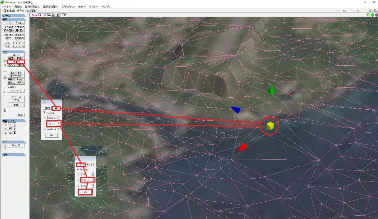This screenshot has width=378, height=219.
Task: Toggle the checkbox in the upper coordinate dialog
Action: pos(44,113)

...

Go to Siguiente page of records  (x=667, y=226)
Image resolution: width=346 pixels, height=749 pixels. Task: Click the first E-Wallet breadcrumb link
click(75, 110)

> [Required work]
Rewrite the lines from the one containing "Image resolution: width=346" through the one containing "click(75, 110)", inclusive, with "breadcrumb" replaced by "navigation" and nothing else changed.

> [Finished exercise]
Image resolution: width=346 pixels, height=749 pixels. Task: Click the first E-Wallet navigation link
click(75, 110)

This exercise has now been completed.